TASK BRIEF — How many of the lines in the material below contain the word "icon"? Give the number alone.

(Beginning of RECORD SET)

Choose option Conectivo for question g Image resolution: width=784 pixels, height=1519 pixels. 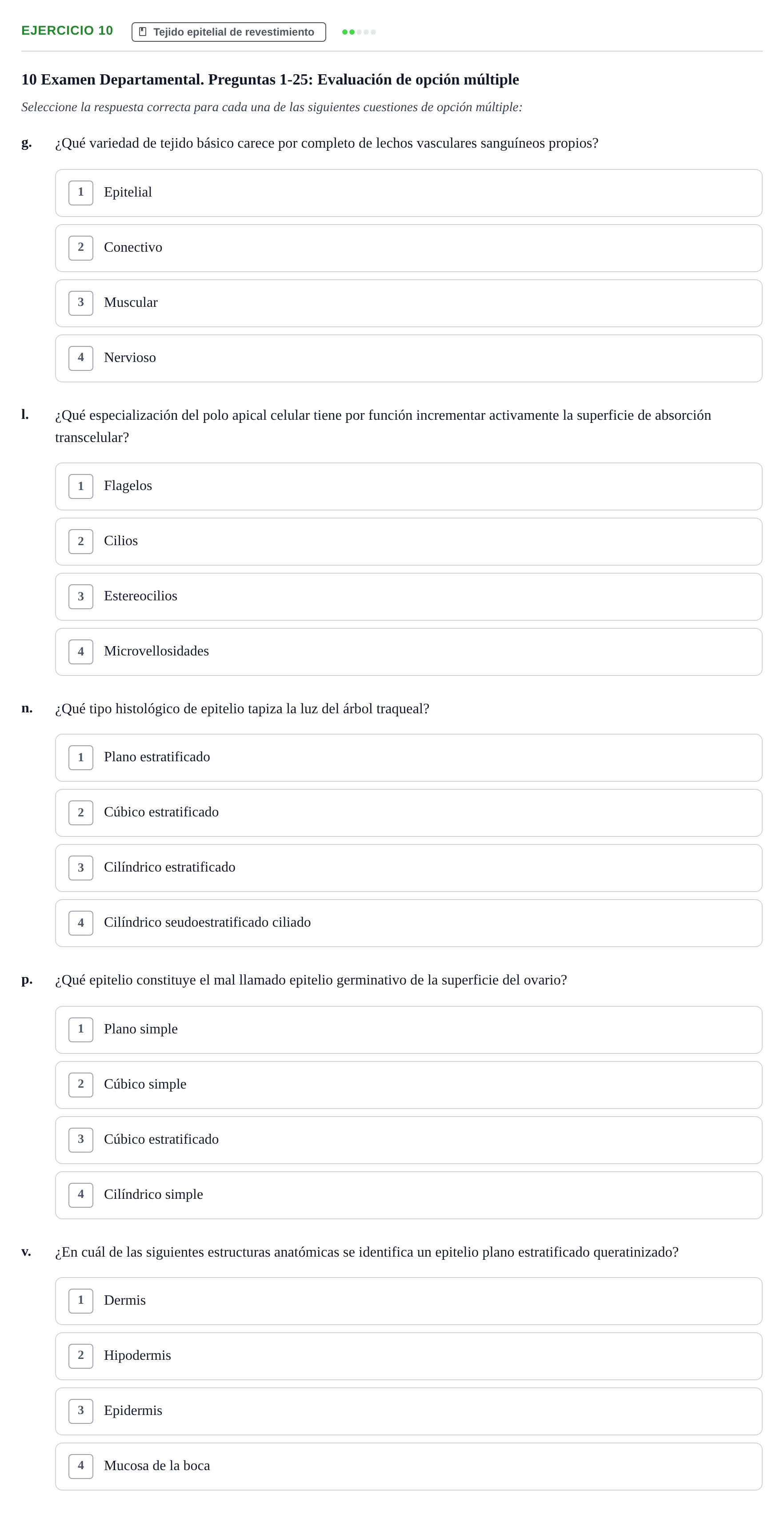coord(408,248)
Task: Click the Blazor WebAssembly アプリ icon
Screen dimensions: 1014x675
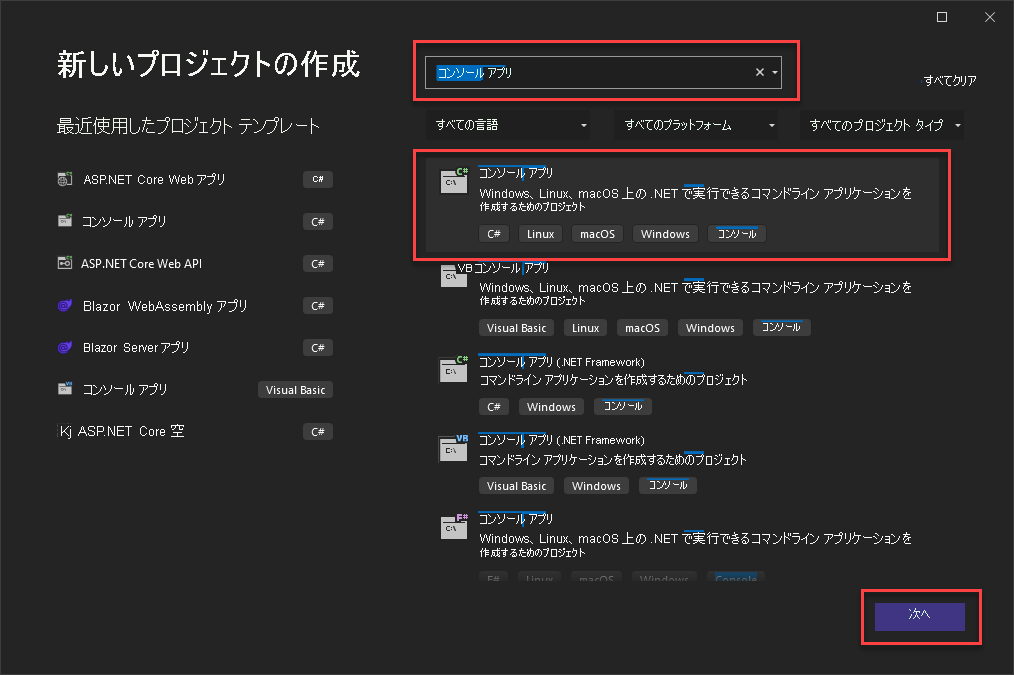Action: 63,305
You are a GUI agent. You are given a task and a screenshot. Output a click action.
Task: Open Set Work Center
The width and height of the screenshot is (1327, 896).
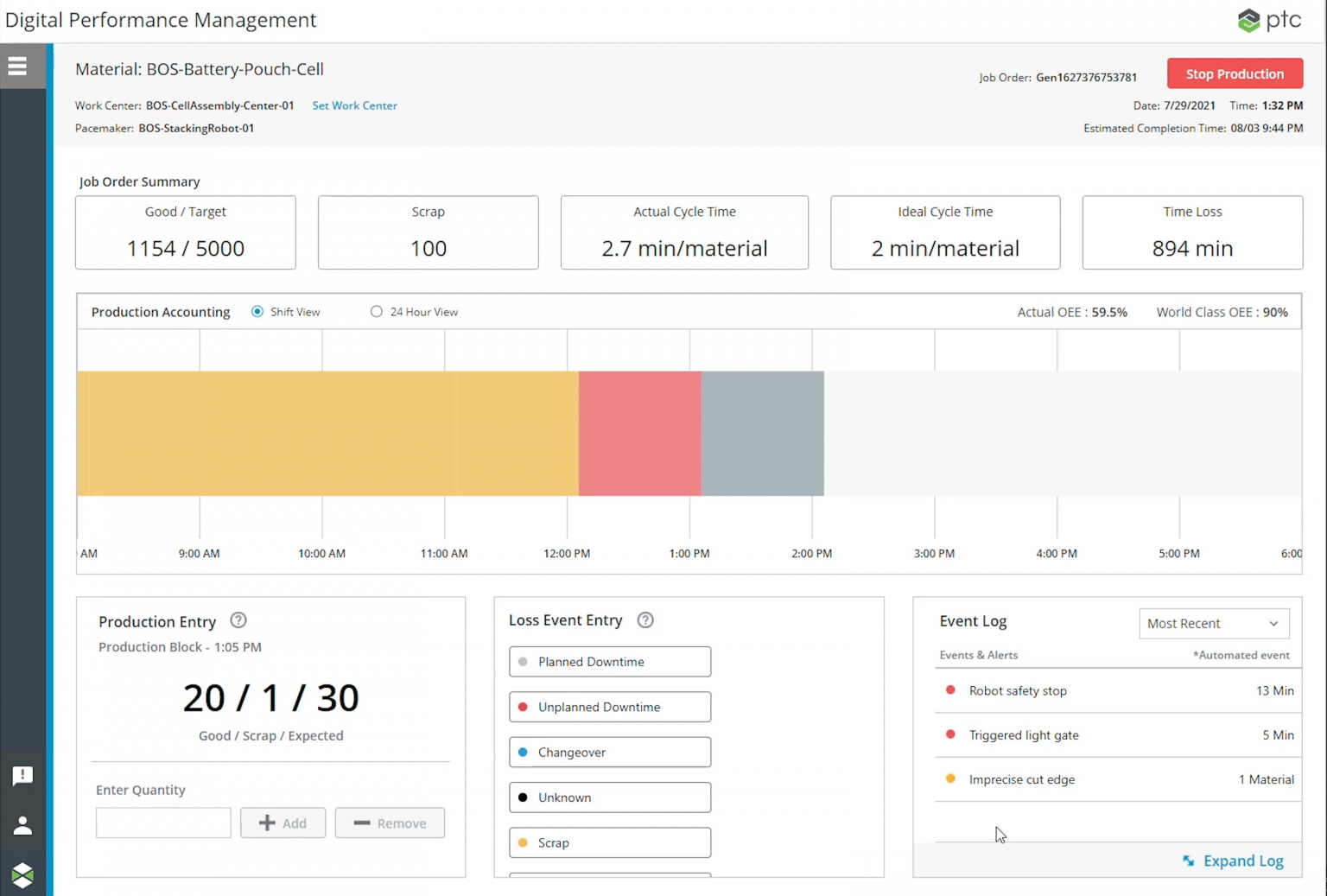354,105
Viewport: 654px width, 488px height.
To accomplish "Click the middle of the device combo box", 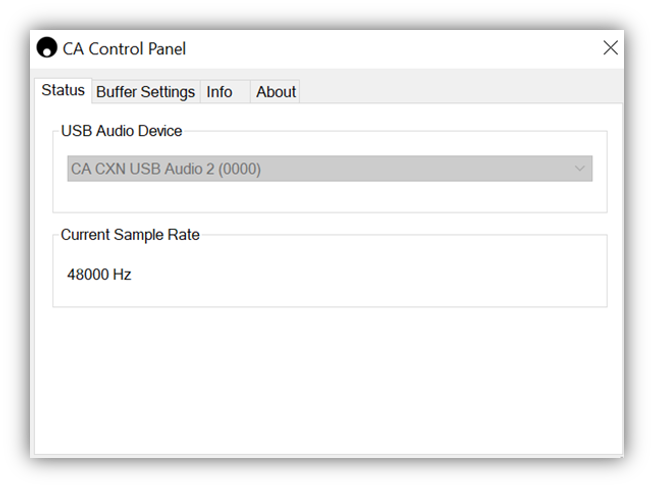I will coord(330,169).
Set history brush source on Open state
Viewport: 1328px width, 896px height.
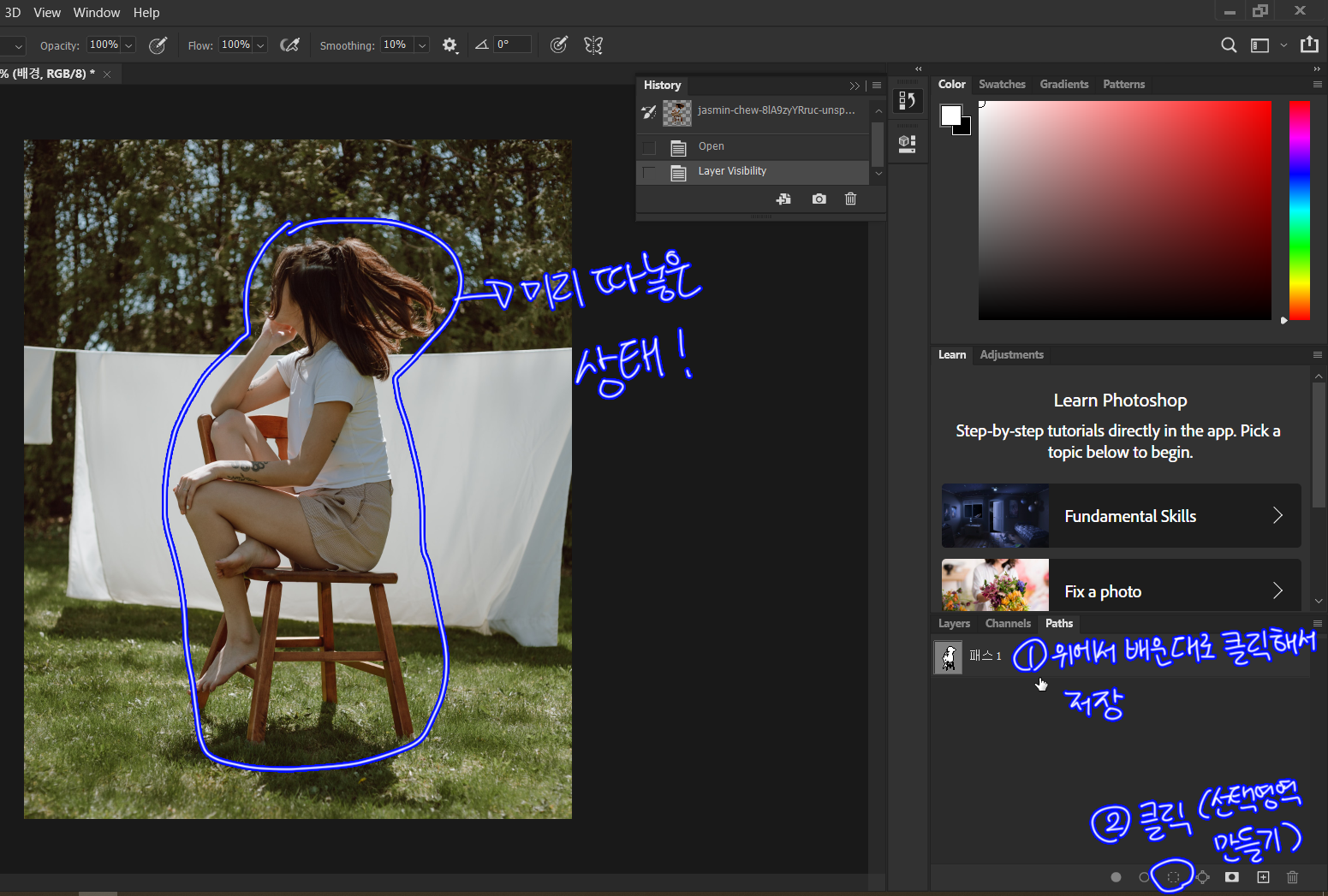click(x=649, y=147)

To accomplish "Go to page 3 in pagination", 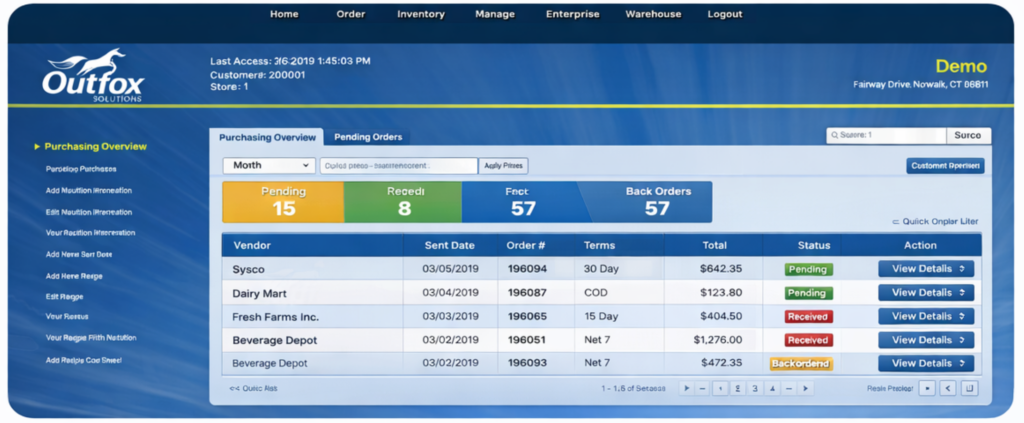I will coord(755,388).
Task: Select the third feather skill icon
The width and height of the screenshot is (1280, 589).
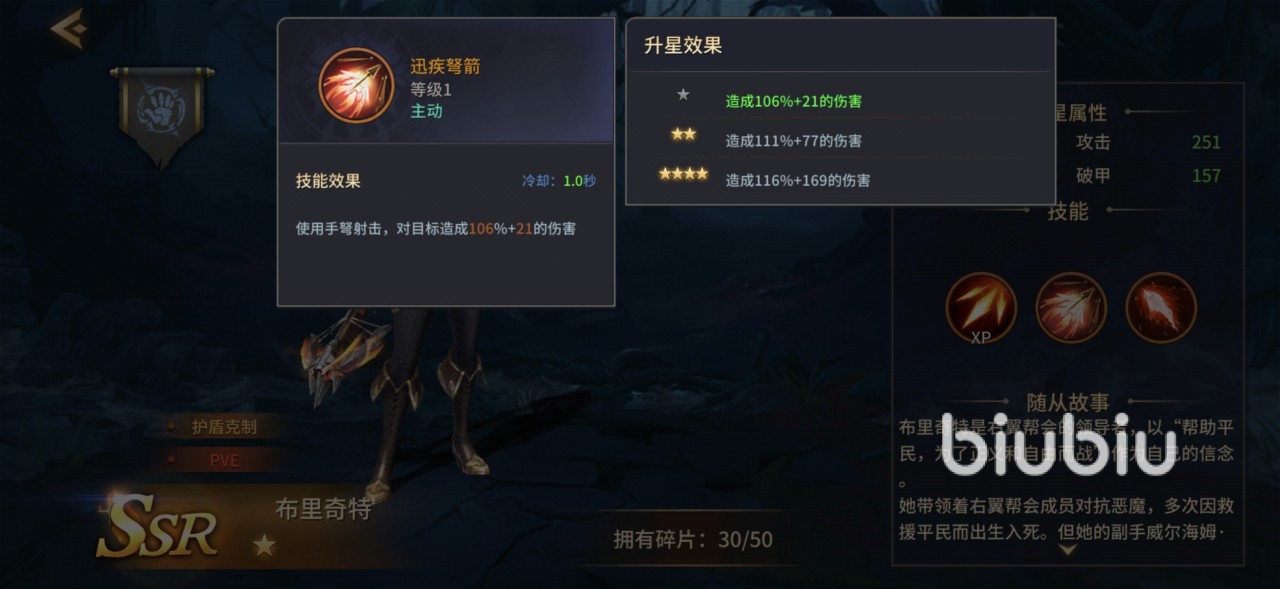Action: pyautogui.click(x=1161, y=308)
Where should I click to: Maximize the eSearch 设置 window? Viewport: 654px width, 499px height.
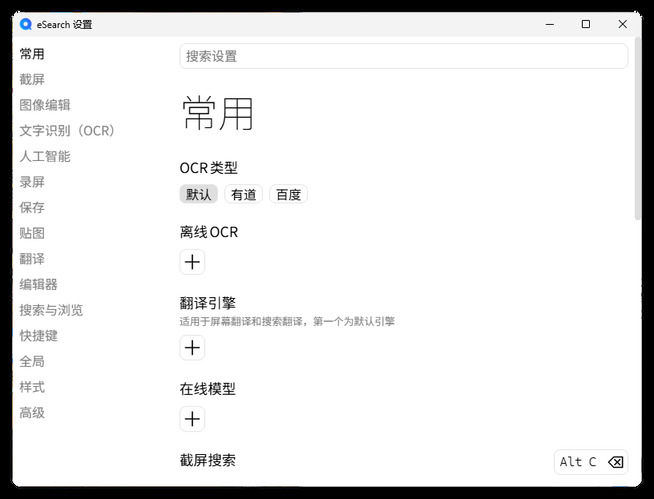click(x=586, y=24)
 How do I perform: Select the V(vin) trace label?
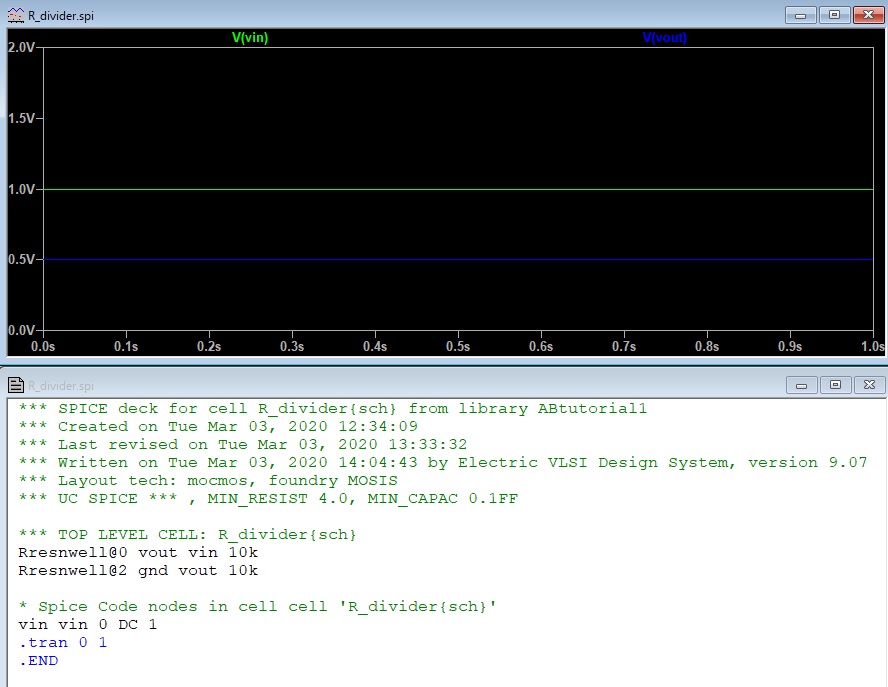click(250, 38)
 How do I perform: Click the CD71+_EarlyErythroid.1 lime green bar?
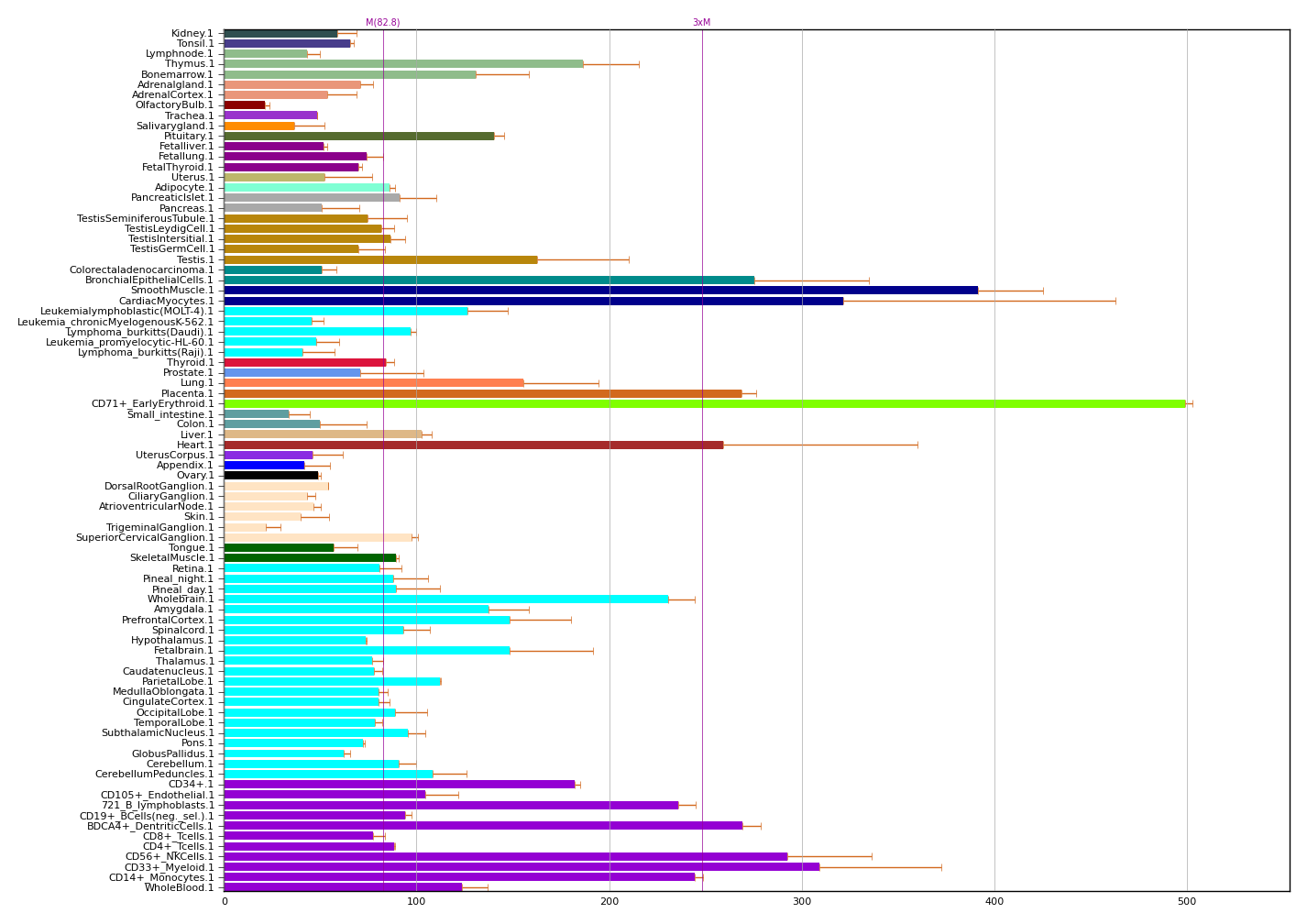pyautogui.click(x=704, y=403)
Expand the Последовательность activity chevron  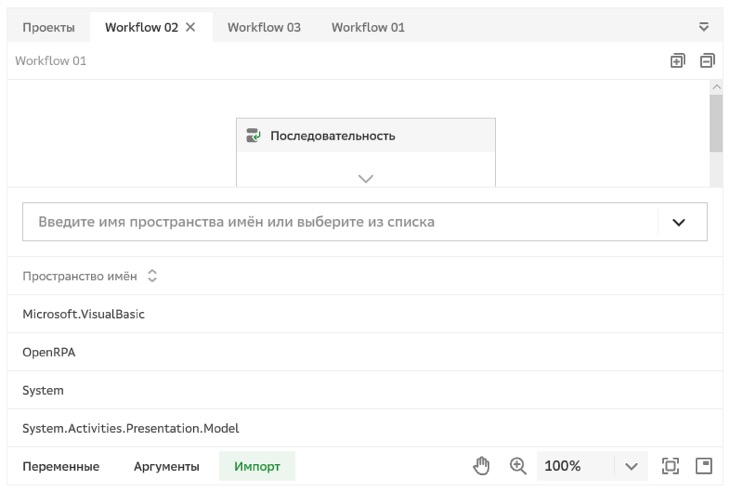point(365,177)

(End of RECORD SET)

TASK RESULT — 2